▶ **Problem statement**
The entries below hold a line with "You are a computer-use" and a line with "Instruction: Click the". Return those lines and all that lie between them, exactly and only.

▶ **Data shown**

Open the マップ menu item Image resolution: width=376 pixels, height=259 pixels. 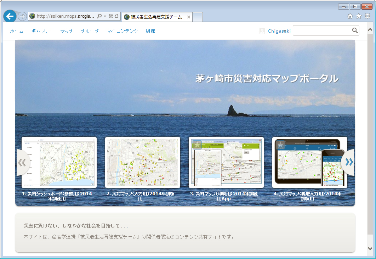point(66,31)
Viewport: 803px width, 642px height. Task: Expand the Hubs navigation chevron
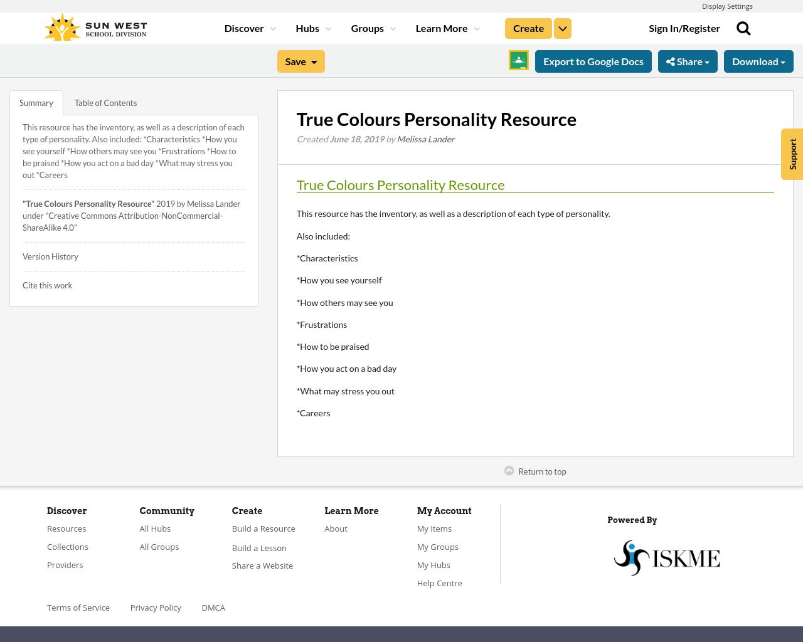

...

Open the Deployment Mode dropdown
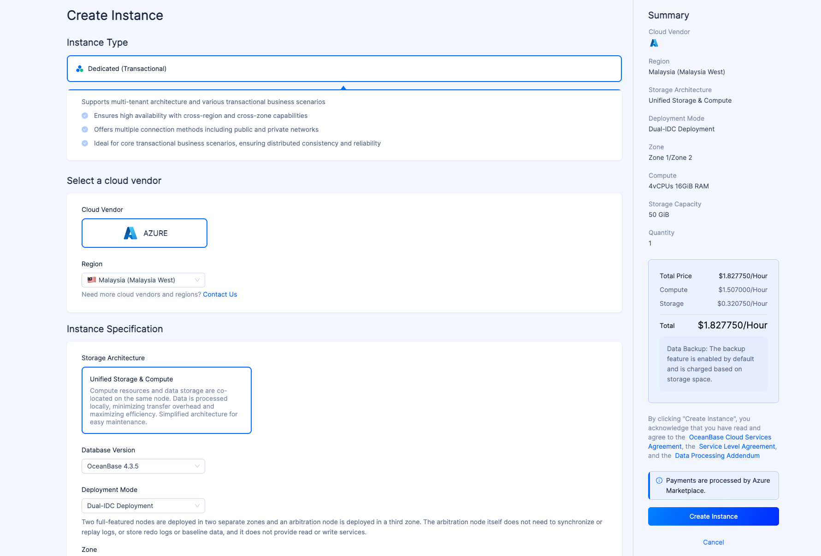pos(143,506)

...

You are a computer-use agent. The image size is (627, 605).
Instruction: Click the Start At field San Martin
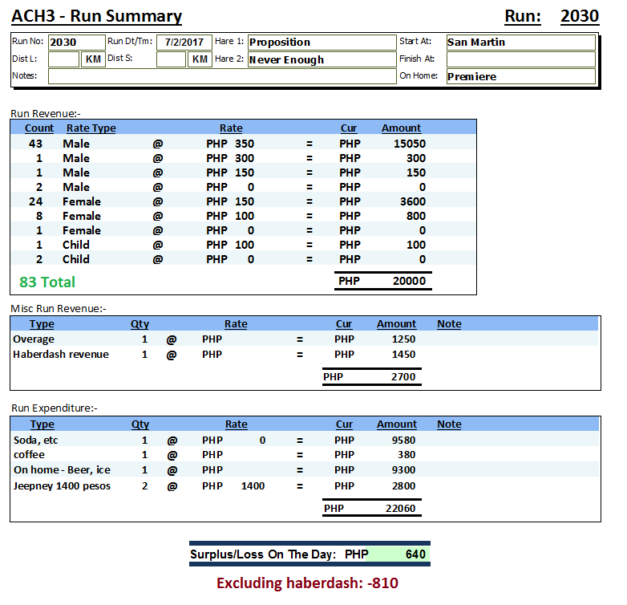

▶ **Response area**
You are a computer-use agent. The image size is (627, 605).
Instruction: Click the Start At field San Martin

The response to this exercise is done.